# Menschen vom hintergrund entfernen?



## Stephan Liebig (31. Mai 2006)

Ich habe große Probleme, menschen richtig vom Hintergrund zu entfernen.
Für den Kunstunterricht soll ich aus 3 Bildern die Personen herausnehmen und auf ein anderes setzen.

Kann mir da einer von euch profis vielleicht helfen?

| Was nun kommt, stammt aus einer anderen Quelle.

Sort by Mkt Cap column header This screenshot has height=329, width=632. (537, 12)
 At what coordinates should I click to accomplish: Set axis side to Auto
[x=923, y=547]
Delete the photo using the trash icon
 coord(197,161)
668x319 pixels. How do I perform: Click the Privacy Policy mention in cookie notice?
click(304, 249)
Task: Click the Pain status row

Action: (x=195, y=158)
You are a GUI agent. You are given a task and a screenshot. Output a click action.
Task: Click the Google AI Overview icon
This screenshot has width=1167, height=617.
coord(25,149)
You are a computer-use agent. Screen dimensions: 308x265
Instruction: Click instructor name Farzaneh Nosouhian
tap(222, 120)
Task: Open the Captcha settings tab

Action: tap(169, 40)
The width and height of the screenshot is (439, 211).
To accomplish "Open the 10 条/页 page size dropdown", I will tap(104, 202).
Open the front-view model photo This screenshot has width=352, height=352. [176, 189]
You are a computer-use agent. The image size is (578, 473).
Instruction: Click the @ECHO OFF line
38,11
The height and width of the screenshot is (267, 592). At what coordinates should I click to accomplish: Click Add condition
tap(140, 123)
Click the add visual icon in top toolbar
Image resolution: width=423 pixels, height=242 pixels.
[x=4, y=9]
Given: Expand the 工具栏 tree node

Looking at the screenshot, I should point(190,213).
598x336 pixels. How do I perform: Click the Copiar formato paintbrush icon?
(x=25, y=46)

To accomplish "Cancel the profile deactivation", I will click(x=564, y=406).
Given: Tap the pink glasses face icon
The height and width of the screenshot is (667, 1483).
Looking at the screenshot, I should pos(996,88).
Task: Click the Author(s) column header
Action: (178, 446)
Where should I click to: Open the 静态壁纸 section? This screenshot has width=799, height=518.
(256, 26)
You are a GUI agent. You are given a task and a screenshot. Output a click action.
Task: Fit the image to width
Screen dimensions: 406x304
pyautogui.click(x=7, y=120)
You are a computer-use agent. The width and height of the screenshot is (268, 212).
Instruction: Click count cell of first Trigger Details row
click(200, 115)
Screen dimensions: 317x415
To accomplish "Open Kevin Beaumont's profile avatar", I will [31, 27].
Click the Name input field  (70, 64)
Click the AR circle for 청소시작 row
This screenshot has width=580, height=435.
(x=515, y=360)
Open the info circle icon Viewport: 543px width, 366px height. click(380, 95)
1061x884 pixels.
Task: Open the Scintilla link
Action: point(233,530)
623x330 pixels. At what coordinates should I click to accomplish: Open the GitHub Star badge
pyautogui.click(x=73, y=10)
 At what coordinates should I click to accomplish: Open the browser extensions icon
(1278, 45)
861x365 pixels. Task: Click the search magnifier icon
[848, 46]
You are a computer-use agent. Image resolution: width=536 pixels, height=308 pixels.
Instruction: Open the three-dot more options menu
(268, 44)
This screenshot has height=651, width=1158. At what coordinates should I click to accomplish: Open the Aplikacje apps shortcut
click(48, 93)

Es handelt sich dabie um folgende Bilder:

http://www.stephan-liebig.de/karina/aschenputtel2.jpg
http://www.stephan-liebig.de/karina/Aschenputtel.jpg
http://www.stephan-liebig.de/karina/evil.jpg


----------



## Terrabug (31. Mai 2006)

Mit dem Maskierungsmodus(kannste in der Werkzeugleiste einschalten) geht das recht gut und ansonsten gibts von Vertus ein Plugin/Filter/Tool das nennt sich Fluid Mask(kostet, aber vielleicht reicht ja die Trial). In vielen Fällen kriegst du da ne Person in weniger als ner Virtelstunden ausgeschnitten


----------



## Stephan Liebig (31. Mai 2006)

kann in der trail das ergebnis nicht speichern


----------



## der_Jan (31. Mai 2006)

*Tausend mal gefragt, tausend mal ist was passiert...*

und jetzt immernoch, weil ich was zu den Bilder sagen will, und nicht nur Offtopic schreiben möchte.^^

http://www.tutorials.de/forum/photo...von-personen.html?highlight=haare+freistellen

http://www.tutorials.de/forum/photo...er-den-profi.html?highlight=haare+freistellen

http://www.tutorials.de/forum/photoshop/216098-haare-freistellen.html?highlight=haare+freistellen

Und wenns die alle nicht waren, such mal mit Haare freistellen, irgendwo war da ganz toller Thread, nur bin ich ja nicht der, der die Antwort sucht, also selbst ist Herr  


 
Des Bild find ich herz allerliebst:http://www.stephan-liebig.de/karina/aschenputtel2.jpg total Süß, wenn ich das hier mal so sagen darf  

Aber die böse Bi ähhhhhh das böse Mädel würd ich härter Belichten, so kommt die nur lieb rüber. 
Axo, richtig böse Leute findest du hier: http://m4rc3ll0.m4.funpic.de/rock_vs_techno/index.html

(Glaubt aber dem Text nicht, es ist nicht alles Gold was glänzt ;-) )


----------